Now I'm taking it as motivation. I refuse to let anything get in the way of me achieving my goals or impeding my means for attaining any ends. Today I feel only hate for the people I once loved dearly. I am going to use the order of protection to acquire the Section 8 I need to declare my independence. I am looking for a p/t job now. It will be enough to meet my immediate needs. I still have to put a marketable wardrobe together. I'm hoping my birthday works out for me.

Me and Lakish are on better terms. We finally had anal sex, it wasn't bad, but it wasn' anymore pleasurable for me than vaginal sex/actual intercourse. She said Lil' has to come live w/ me and and we established that I may not have time to tend to him properly.

My Elisa doesn't show me enough affection. I've spent much of the last week or so w/ her and Sandra. Sandra wants me to go everywhere w/ they are. Elisa's avoiding sex. She doesn't mind cumming though. The other day I had my thumb in it so long, my finger came out wrinkled. But this morning morning she told me that she was enjoying our little thing. That made me feel so good.

I've been extremely depressed lately. It's just life. Nothing's as it should be. I am, however, ascending. I think I've hit my personal bottom and for me there is no other way but up.

I will go back to school. I can trust myself to be myself. I wish I started sooner. I'll not let nothing get in my way. I don't trust anyone, save for "mom," Lakish, Lil,' brothers, sister. I wish, anyhow, everyone & thing all the best.

I have my 3-day Wonder diet: (I omitted the diet because it is irrelevant to everything else.)[sic]

I grew up pretty much alone. I raised myself. There were adults around most of the time but I always did my own thing. My Grandfather was sadistic and used to use me for demonstrations to his children. For instance, I remember once he hit me and gave me permission to hit him back. Every time he'd hit me, I was to hit him back. He would hit harder each time. Not only did it hurt me, but when it was over I was so confused. When I stopped he turned to Jack and Yves, his youngest and oldest respectively, and told then "See, I am stronger than him. No matter how hard he hits me, he knows he will never hit me as hard as I hit him." I was about 7 or 8 years old at the time and I was distancing myself from him and his drug addict children for the rest of my life.
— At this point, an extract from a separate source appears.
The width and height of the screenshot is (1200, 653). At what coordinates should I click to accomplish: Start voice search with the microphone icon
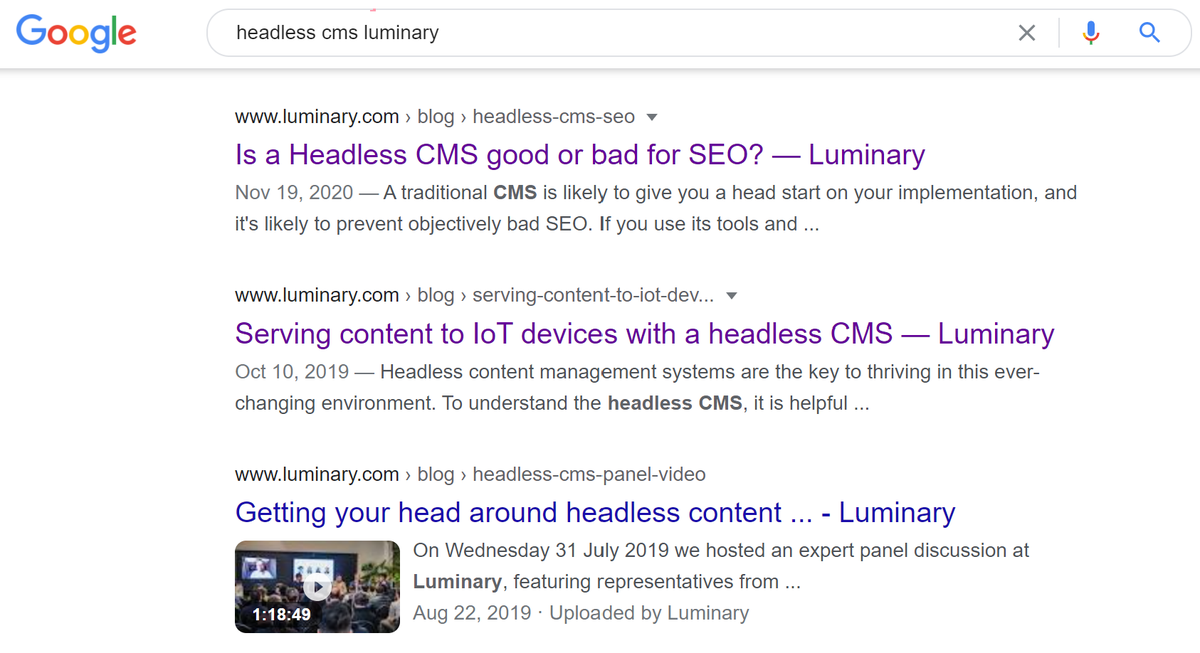click(1090, 32)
When he went to the nursing home, I never went to visit him. When he got sick and was put in the hospital, I had better things to do. When he died I went to neither wake nor funeral. I simply had better things to do.

The little bonding between Lakish and I was a result of her trying to get back on my good side. She was giving me what I wanted to appease me. She cried the day we did that thing. I was gentle, it was to punish her. Today thinking back, I am sorry. She didn't deserve that.

I found out later that Elisa was also seeing the next woman's man and I was just a stand in. Later, over the years, she'd try to pursue a relationship with me on some level greater friendship, but I wouldn&39;t get into anything with her. Aside from the time it didn't work out we never tried to sleep with each other again.

I went back to school, this is the semester I flunked out. I did not have the money to travel back and forth.

Today, I trust people to be who they are and nothing more.